■ GIVEN PROBLEM: Put the lines of the material that run from the one containing "You are a computer-use agent." through the end into a Markdown table with the columns No. and Text, numbering each row and skipping blank lines. Leave the pictures out.

Rows of pointing data:
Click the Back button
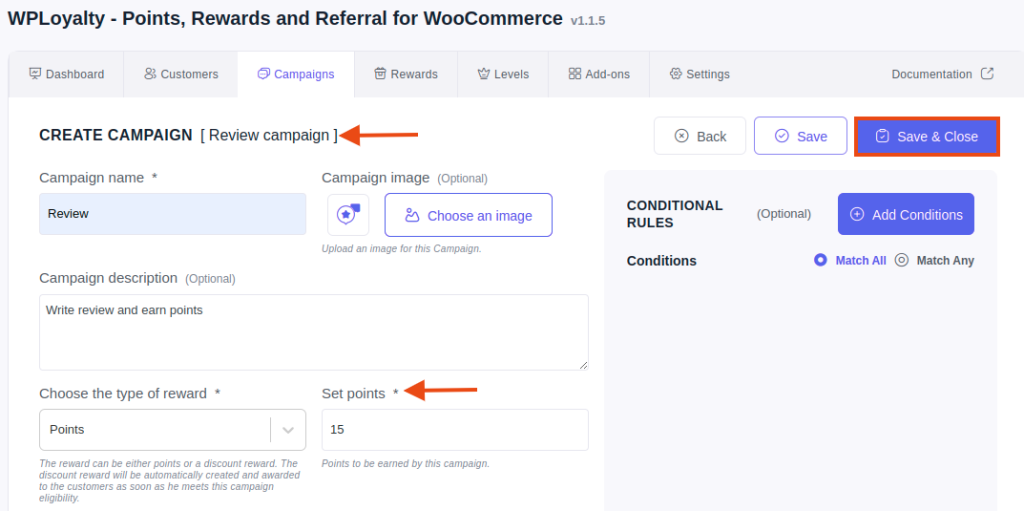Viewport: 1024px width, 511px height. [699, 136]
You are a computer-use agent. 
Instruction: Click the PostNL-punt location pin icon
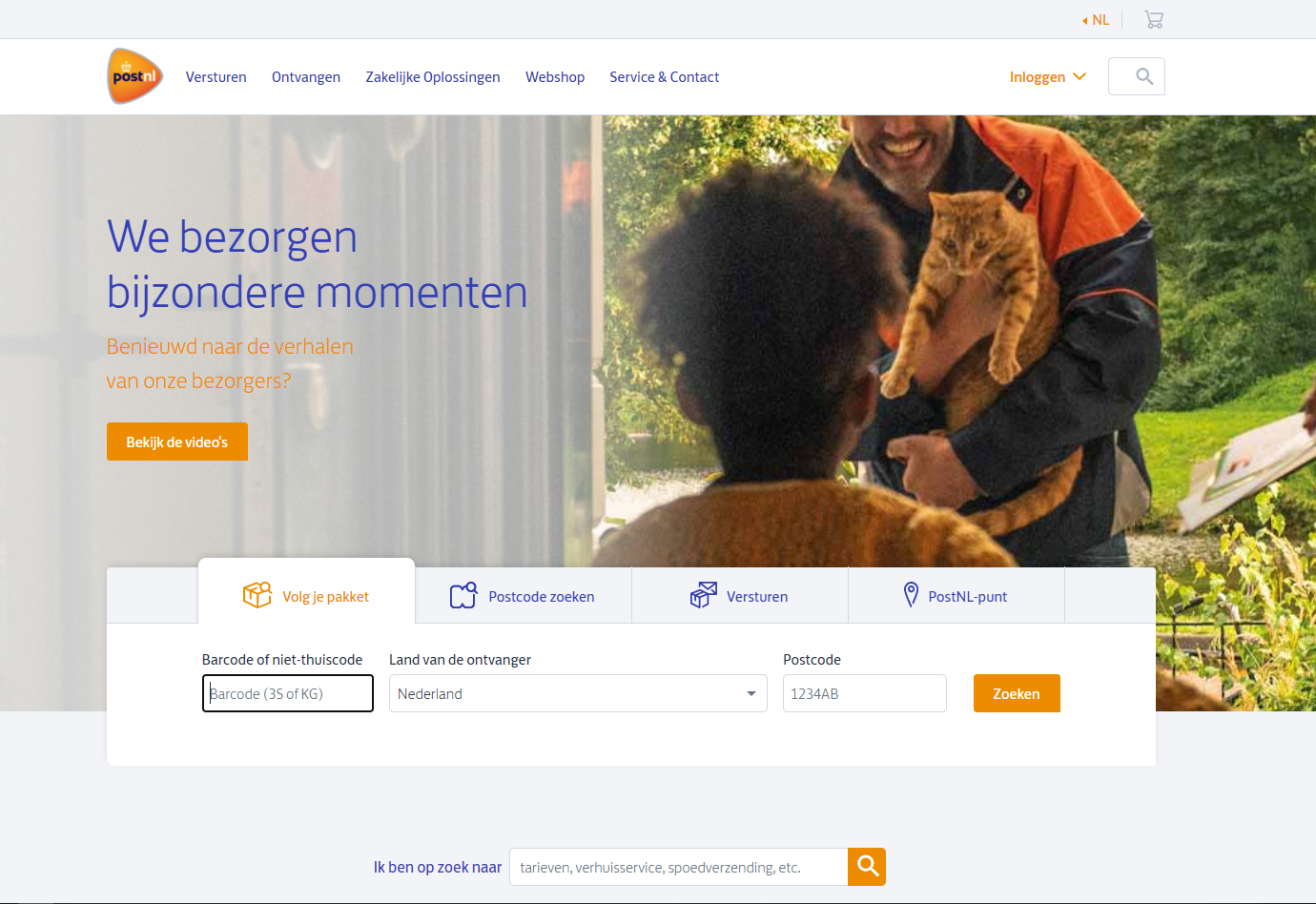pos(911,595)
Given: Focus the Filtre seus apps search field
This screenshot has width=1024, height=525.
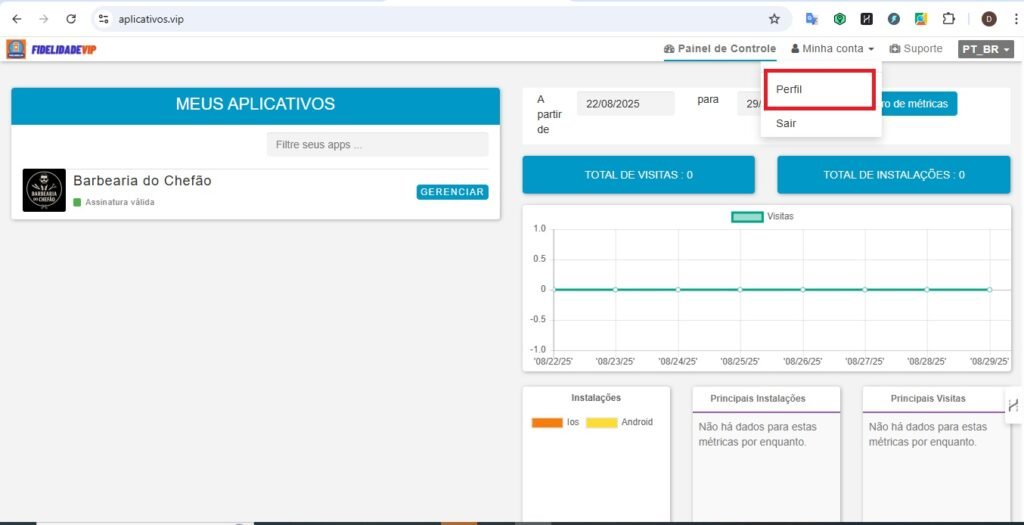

■ RESPONSE BELOW:
| No. | Text |
|---|---|
| 1 | You are a computer-use agent.  |
| 2 | Instruction: Click the PostNL-punt location pin icon |
| 3 | pos(911,595) |
| 4 | Given: Focus the Filtre seus apps search field |
| 5 | This screenshot has width=1024, height=525. |